- _YOUR OBJECTIVE_
Write the next part of the passage on photon detection times and detector error, starting right after its final sentence.

- _PROVIDED PASSAGE_
— START —

Following a short period of time, the excited molecule emits a photon which is collected and
detected with appropriate equipment. In such an experiment, the measurements consist of the
time elapsed between a pulse and the photon detection. Each measurement w encodes the time
d that the molecule remained excited and some error r caused by the detection hardware. Both
contributions are additive which indicates that each measurement is given by the sum w = d+r.
By fundamental laws of physics, it is known that d is an exponential random variable with a rate
λ characteristic of the sample under investigation. By detector engineering, it is ensured that the
error r is normally distributed around zero with some variance υ characteristic of each detector.
(i) The dataset TTTR calibration.mat contains calibration measurements of a detector. These
measurements are obtained under artificial conditions that ensure d ≈ 0. Accordingly, they
encode only the error of the detector. Use these measurements to estimate the error variance of
the detectors. To do so, apply the maximum likelihood principle and carry out the calculations
involved analytically.

— END —

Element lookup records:
— START —

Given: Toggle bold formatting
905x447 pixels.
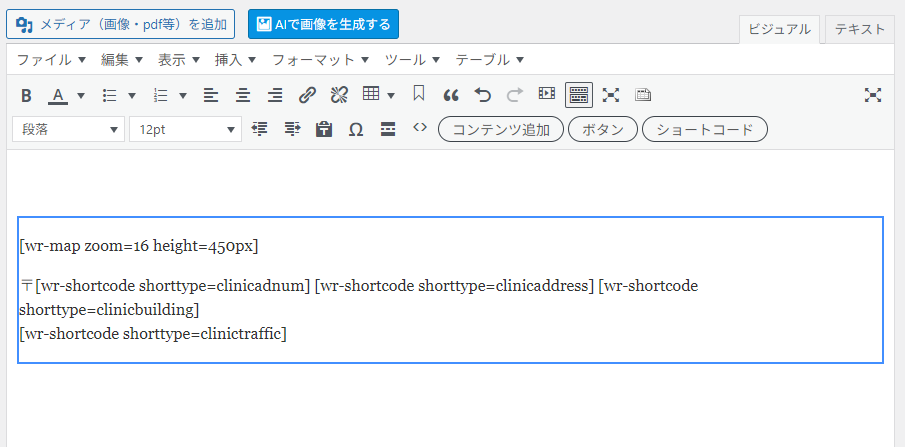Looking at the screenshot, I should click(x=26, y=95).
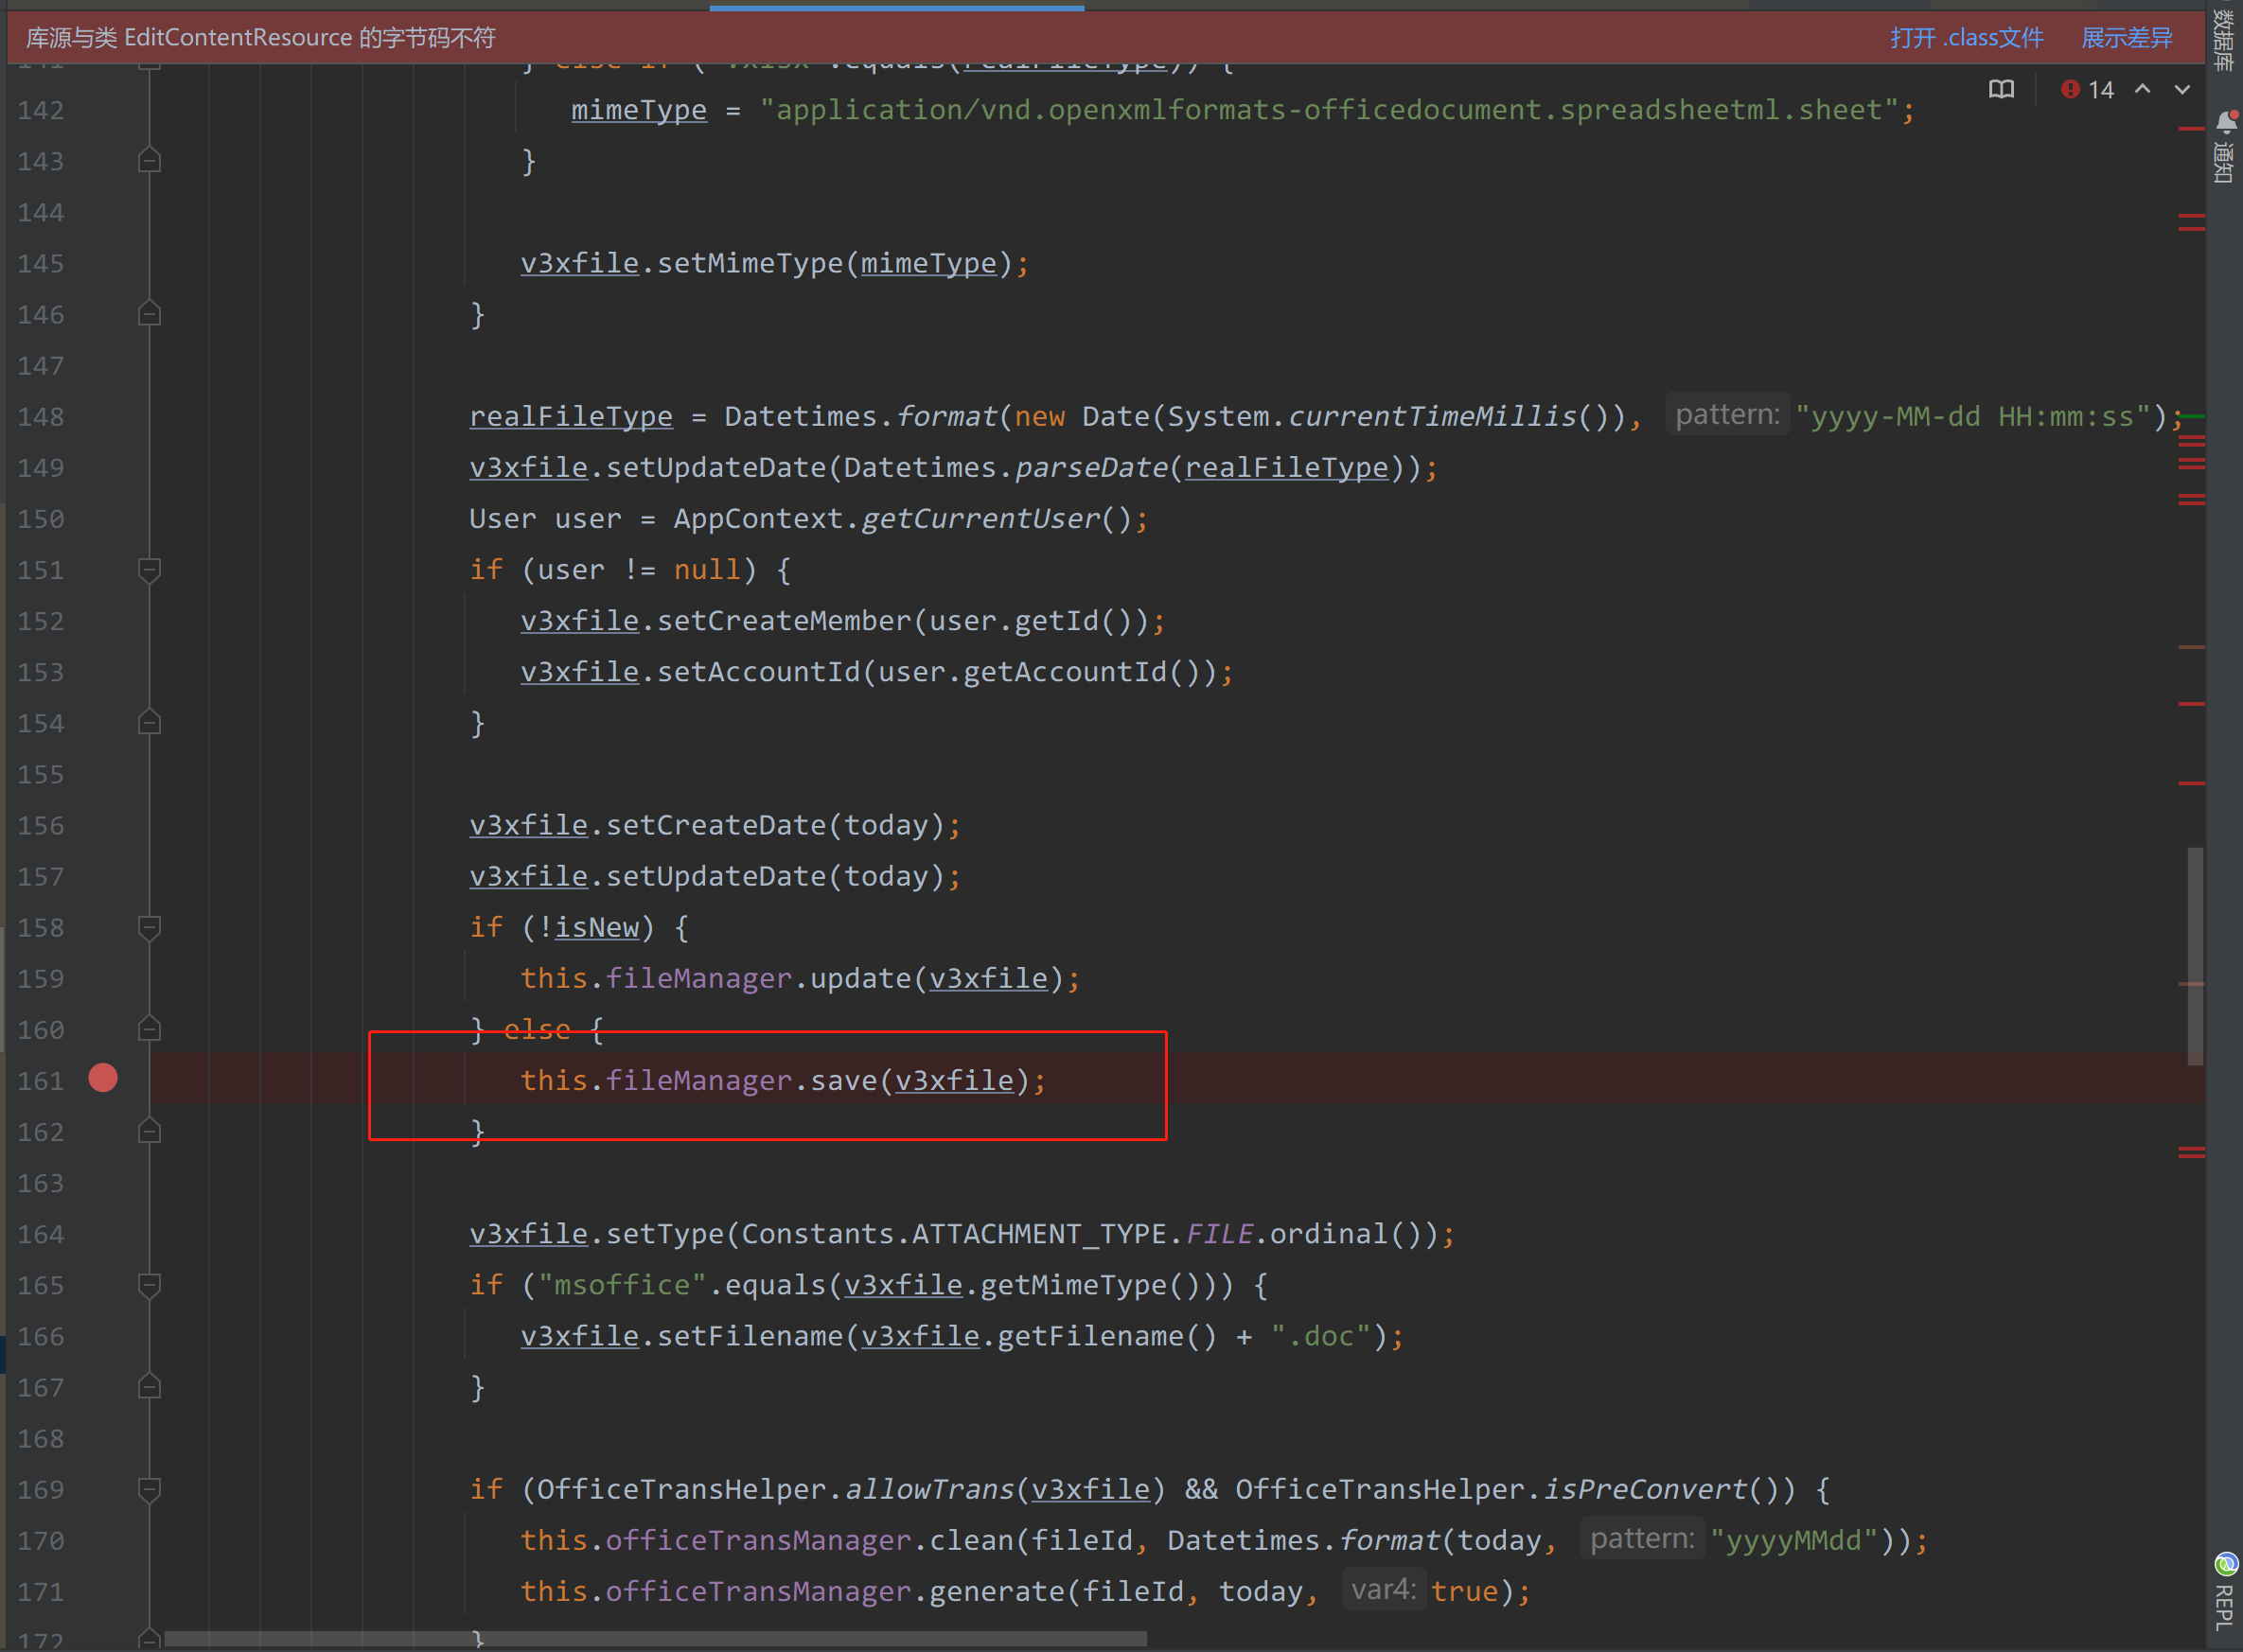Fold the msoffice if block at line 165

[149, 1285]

— END —

- _RESULT_
(ii) Derive an analytic expression for the probability density p(w) of each individual measurement
of an actual experiment.
(iii) Given that the detector is already calibrated from step (i), describe in detail the remaining
steps for the estimation of λ from the measurements of an actual experiment.
(iv) Implement the method you developed in (iii) and use the measurements in the provided
dataset TTTR experiment.mat to find the value of λ. To carry out the involved optimization,
you might use fminsearch or any other optimization strategy you prefer.
Associated data: The datasets TTTR calibration.mat and TTTR experiment.mat, for steps
(i) and (iv) contain measurements from the same detector. All measurements are reported in
units of ns.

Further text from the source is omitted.